Erster Blickpunkt der Ausstellung war das Oktoberfestattentat von 1980, das vor der damaligen Bundestagswahl verübt wurde. Es wurden zwölf Menschen getötet und 221 verletzt. Erst nach längerer Zeit wurde anerkannt, dass der Attentäter in der Wehrsportgruppe Hoffmann aktiv war und somit ein klar rechtsradikaler Hintergrund besteht. Es handelte sich um eine „false flag-Aktion“, bei der die Tat dem politischen Gegner angelastet werden soll. Zunächst wurden auch psychosoziale Gründe im Vordergrund gesehen und die Ermittlungen 1982 eingestellt, Beweismittel wurden 1997 vernichtet. Erst durch hartnäckige Recherchen eines Journalisten und den Film „Der blinde Fleck“ kamen die Untersuchungen im Jahr 2014 wieder ins Rollen, bisher unbekannte Zeug*innen hatten sich gemeldet, der Tatort wurde digital rekonstruiert und die Tat wurde als rechtsradikal motiviert eingeordnet.

In der Ausstellung wurden auch Beispiele für rassistisch motivierte Taten dargestellt.

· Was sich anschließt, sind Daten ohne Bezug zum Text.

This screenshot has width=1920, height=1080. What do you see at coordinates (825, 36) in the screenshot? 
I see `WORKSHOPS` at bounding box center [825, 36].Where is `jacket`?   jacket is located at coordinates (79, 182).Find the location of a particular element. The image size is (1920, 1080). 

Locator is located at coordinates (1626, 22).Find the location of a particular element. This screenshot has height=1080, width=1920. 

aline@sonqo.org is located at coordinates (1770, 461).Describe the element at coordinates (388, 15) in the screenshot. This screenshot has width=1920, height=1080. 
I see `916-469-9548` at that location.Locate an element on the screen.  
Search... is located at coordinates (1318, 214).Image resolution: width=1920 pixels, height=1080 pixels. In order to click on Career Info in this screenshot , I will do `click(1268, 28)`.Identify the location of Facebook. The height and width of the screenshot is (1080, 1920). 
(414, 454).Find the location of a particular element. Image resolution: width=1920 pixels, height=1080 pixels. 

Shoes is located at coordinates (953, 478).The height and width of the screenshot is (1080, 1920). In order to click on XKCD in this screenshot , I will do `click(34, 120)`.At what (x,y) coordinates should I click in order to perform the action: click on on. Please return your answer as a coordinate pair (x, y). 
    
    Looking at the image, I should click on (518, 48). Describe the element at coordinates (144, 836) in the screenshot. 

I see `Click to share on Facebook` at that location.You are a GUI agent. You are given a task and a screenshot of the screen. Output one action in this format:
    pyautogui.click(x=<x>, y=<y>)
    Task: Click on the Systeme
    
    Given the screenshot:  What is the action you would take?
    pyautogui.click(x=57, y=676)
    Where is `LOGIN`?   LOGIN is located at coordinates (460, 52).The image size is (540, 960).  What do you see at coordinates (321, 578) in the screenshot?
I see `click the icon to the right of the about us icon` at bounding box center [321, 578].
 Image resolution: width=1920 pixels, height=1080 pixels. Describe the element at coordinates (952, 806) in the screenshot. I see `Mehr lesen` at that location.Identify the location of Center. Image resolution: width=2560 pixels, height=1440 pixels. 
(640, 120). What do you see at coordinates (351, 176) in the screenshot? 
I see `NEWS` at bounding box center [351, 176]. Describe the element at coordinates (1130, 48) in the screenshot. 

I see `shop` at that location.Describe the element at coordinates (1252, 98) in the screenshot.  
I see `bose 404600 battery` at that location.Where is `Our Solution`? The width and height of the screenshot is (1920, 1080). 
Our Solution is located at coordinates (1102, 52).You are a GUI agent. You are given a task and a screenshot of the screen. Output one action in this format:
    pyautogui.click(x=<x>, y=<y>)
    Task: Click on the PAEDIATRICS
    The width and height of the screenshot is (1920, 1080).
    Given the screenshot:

So erhielt der Schnaittacher Bürgermeister von einer Rechtsextremistin Drohbriefe mit Morddrohungen, weil er sich für Migrant*innen und für eine Aufarbeitung der jüdischen Geschichte des Ortes eingesetzt hatte. Nach massiven Hasskampagnen im Internet wurde Walter Lübke, Regierungspräsident im Regierungsbezirk Kassel, der sich für die Anliegen von Geflüchteten eingesetzt hatte, 2019 ermordet. Auf der – tatsächlich existierenden – „Rangliste“ rechtsextremer Gruppen ganz oben rangiert der Terroranschlag von 2011 auf Menschen in Oslo und auf der Insel Utoya, auf der ein Jugend-Feriencamp der sozialdemokratischen Partei Norwegens stattfand.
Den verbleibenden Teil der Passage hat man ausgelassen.